Mais, cette gloire que vous aimiez (pourrait-on vous dire), dont le goût était né avec vous, l’a-t-on dépouillée de ses charmes ? aurait-elle trompé vos vœux ? n’est-elle qu’une chimère ? voulez-vous démentir le chagrin naturel de ceux dont elle s’éloigne, qui témoigne si bien pour sa réalité ? L’estime et le mépris ne sont-ils que des noms ?… L’on sait assez que la gloire ne rend pas un homme plus grand ; personne ne nie cela ; mais, du moins, elle l’assure de sa grandeur, elle voile sa misère, elle rassasie son âme, enfin elle le rend heureux.

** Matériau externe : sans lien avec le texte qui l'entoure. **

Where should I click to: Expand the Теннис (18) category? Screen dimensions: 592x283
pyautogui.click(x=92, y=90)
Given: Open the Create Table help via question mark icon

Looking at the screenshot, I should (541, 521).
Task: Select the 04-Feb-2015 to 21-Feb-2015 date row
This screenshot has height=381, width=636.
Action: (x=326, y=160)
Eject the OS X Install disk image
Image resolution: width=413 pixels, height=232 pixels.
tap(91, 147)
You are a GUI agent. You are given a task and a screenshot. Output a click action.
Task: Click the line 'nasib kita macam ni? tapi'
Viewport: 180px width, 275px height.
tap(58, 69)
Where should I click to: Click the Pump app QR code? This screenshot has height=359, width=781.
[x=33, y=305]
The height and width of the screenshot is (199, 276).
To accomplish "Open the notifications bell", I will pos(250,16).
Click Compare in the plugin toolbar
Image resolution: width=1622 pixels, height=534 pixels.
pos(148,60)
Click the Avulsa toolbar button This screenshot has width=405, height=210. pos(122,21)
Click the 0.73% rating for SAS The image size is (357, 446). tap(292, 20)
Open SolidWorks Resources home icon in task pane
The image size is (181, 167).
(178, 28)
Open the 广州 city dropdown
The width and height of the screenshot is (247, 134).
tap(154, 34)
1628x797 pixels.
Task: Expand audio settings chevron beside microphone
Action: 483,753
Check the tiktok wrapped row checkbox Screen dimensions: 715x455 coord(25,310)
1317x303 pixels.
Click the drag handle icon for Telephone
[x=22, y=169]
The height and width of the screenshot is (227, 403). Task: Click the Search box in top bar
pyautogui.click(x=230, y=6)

Elle n’est pas également sensible à tous les hommes ; il faut qu’elle trouve certaines dispositions dans leur cœur : la musique et la poésie ne flattent pas tous les goûts, ni la gloire ; mais cela n’empêche pas qu’elle ne soit réelle… Je crains que le goût de la littérature n’arrête trop vos pensées.
Et il lui cite l’exemple de Voltaire ; ne croyez pas que ce soit comme une preuve éclatante et rare de la gloire littéraire ; il le lui cite pour lui montrer le néant de cette gloire contestée et troublée des grands écrivains : « Je songe quelquefois à Voltaire, dont le goût est si vif, si brillant, si étendu, et que je vois méprisé tous les jours par des hommes qui ne sont pas dignes de lire, je ne dis pas sa Henriade, mais les préfaces de ses tragédies. » Racine, Molière, « qui sont pourtant des hommes excellents », n’ont pas été plus heureux pendant leur vie ; ils n’ont pas joui plus paisiblement de la renommée due à leurs œuvres : « Et croyez-vous que la plupart des gens de lettres n’en eussent pas cherché une autre, si leur condition l’eût permis ? »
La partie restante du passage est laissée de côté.